** Task material **

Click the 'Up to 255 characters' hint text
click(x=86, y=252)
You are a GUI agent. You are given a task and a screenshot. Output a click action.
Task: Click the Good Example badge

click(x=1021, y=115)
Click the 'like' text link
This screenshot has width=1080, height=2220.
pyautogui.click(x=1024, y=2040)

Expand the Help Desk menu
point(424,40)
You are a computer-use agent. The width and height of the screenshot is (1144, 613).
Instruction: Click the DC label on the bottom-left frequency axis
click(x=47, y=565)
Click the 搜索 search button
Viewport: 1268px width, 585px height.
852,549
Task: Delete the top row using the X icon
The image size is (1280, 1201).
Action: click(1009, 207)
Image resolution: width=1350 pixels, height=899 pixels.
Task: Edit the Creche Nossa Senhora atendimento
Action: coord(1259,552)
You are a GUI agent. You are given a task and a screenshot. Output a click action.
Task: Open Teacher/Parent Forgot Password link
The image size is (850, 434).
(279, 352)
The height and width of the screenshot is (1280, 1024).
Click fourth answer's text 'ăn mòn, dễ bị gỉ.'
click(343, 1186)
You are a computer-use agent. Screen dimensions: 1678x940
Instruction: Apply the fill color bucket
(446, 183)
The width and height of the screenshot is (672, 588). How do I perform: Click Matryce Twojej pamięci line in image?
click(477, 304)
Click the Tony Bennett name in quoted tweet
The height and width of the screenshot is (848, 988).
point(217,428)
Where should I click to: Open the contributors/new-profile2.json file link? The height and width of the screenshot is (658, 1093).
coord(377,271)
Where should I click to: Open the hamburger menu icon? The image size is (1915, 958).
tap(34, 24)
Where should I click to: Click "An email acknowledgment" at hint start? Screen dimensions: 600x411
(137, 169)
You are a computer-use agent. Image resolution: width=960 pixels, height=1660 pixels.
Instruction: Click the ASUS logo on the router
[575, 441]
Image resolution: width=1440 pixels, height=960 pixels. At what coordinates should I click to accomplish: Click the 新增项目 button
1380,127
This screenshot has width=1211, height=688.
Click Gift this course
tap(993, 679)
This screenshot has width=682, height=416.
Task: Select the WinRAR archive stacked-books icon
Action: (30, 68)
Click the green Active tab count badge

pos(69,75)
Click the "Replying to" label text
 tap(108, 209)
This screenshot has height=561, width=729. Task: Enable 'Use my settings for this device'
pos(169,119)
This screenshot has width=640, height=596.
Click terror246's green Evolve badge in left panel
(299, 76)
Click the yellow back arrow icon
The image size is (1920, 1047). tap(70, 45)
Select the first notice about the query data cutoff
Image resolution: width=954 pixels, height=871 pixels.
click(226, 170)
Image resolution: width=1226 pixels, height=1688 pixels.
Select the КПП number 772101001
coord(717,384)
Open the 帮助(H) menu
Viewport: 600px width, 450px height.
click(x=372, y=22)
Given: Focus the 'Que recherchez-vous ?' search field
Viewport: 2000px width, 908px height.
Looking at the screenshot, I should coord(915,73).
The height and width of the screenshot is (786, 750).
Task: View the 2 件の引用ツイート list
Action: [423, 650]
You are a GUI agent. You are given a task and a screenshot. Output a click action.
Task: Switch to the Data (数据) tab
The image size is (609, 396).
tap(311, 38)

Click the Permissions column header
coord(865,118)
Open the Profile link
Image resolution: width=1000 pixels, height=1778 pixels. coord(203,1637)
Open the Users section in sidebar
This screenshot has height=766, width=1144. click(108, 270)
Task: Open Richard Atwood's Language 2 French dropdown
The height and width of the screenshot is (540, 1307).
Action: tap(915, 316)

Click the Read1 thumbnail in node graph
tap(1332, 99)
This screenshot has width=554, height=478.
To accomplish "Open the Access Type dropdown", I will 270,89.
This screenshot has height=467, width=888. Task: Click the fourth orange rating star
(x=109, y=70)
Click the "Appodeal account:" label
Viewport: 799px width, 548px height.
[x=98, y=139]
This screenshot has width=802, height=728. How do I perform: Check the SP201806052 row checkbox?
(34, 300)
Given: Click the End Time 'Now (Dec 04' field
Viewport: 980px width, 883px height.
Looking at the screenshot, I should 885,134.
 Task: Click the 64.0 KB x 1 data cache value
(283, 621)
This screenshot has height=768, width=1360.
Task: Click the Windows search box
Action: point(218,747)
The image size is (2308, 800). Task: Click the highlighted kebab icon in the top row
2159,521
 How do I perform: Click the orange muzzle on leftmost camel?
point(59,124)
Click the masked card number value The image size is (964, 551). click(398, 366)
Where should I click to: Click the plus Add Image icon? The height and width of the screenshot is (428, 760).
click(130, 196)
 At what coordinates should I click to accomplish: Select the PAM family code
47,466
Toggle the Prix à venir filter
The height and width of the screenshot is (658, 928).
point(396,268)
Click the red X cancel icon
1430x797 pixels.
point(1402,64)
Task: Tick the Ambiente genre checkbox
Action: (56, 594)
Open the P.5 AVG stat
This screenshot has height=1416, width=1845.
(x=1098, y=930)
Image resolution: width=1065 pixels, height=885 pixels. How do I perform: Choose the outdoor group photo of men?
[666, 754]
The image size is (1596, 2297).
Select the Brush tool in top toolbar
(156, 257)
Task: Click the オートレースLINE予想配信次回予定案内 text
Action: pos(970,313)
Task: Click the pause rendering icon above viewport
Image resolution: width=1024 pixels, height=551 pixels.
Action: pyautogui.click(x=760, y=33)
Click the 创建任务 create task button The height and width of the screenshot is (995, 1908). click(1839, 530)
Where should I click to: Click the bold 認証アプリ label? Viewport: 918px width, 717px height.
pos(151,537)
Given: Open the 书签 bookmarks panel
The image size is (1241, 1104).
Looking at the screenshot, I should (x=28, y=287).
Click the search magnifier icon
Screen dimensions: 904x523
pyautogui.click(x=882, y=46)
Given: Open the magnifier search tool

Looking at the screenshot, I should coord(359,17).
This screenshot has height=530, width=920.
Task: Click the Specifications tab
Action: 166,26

** Task to complete **
Track down all lines above with the string "computer" and copy them.

** Answer to the exercise **
You are a computer-use agent. The width and height of the screenshot is (1144, 613).
You are a computer-use agent. Screen dimensions: 1678x940
You are a computer-use agent. Image resolution: width=960 pixels, height=1660 pixels.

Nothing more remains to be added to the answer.